Abstract: (WITHDRAWN) Using Data Sharing and Integration to Promote Equitable Service Delivery in Two-Generation Comprehensive Community Initiatives (Society for Social Work and Research 24th Annual Conference - Reducing Racial and Economic Inequality)

(WITHDRAWN) Using Data Sharing and Integration to Promote Equitable Service Delivery in Two-Generation Comprehensive Community Initiatives

Schedule:
Sunday, January 19, 2020
Independence BR C, ML 4 (Marriott Marquis Washington DC)
* noted as presenting author
Theresa Anderson, MS, Senior Research Associate, Urban Institute, Washington, DC
Recent research has lifted up the promise of a growing number of efforts to share and integrate data across community social service partnerships for improving services for populations with multiple social needs, as well as the substantial challenges involved. Data sharing and integration can provide service providers with the information they need about client needs and program outputs and outcomes to improve interventions to better align with client needs. This is important for promoting racial and economic equity, since clients with multiple barriers to success (including a disproportionate share of people of color) may fall through the cracks if providers do not target their services intentionally. These efforts rely on funding and expertise, which are often inadequate or are not sustained. Further, it can be difficult to define common goals and workflows across organizations.

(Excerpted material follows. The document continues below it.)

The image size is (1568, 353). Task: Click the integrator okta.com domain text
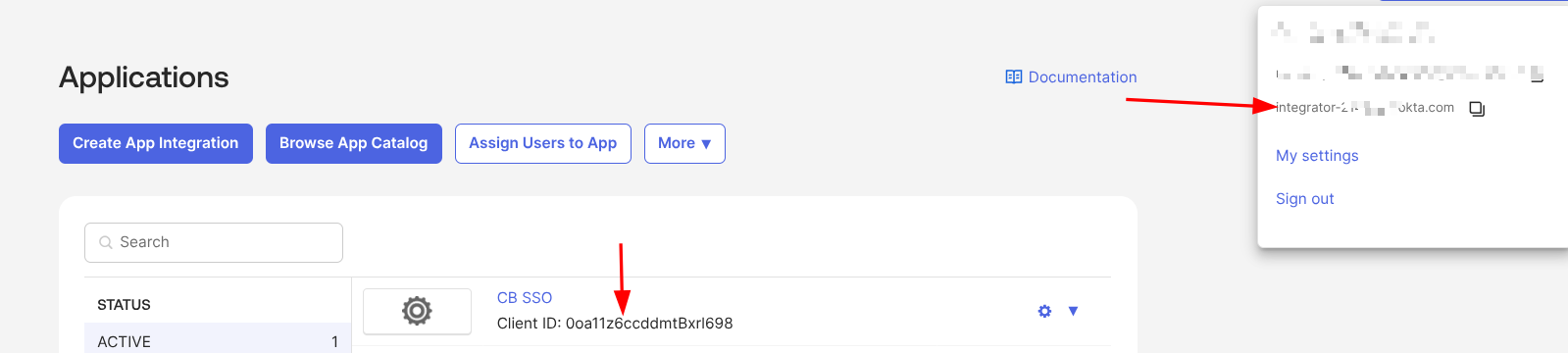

As part of the FCCC demonstration, the three communities worked toward data sharing and integration across partners. The unique combinations of advantages and constraints that each partnership has faced present an opportunity to draw lessons for what other social service partnerships can expect when they embark on data sharing and integration efforts. The partnership in San Antonio worked to build out its own shared data system. This required navigating the disparate priorities of an array of public and private organizations with a variety of existing reporting requirements and data protections. Buffalo has also implemented a custom shared data system. A more centralized partnership structure facilitated a relatively seamless integration process. Columbus has worked on adopting a centralized data reporting model, wherein various partners share data with the backbone partner absent a shared data system.

This paper adds to the evidence of the potential boons and pitfalls of data sharing across social service providers through presenting the experiences and lessons learned in the FCCC communities as they worked to share and integrate their data. These findings were gleaned from analysis of five years of staff interviews. The San Antonio partnership implemented a shared system among the key partners that allows for shared client information, which the partnership has begun to use to improve case management. Despite this success, different priorities across partners remain a challenge. Buffalo has implemented a shared data system among key partners and is sharing data on service receipt and short-term client outcomes to inform service delivery, though concern remains that system capacity restrictions limit the system’s usefulness. Columbus has achieved increased service integration through data sharing; the backbone partner now uses data from key partners to track service receipt and family outcomes and feeds this information back to other partners. This effort and the broader effort to inculcate a data sharing culture are ongoing.

The experiences of the FCCC communities suggest that data sharing and integration offer opportunities to serve clients more equitably through systematically targeting individual client needs. These efforts also indicate the importance of establishing cross-partner buy-in through shared understandings and common goals for data sharing and integration early in collective impact partnerships.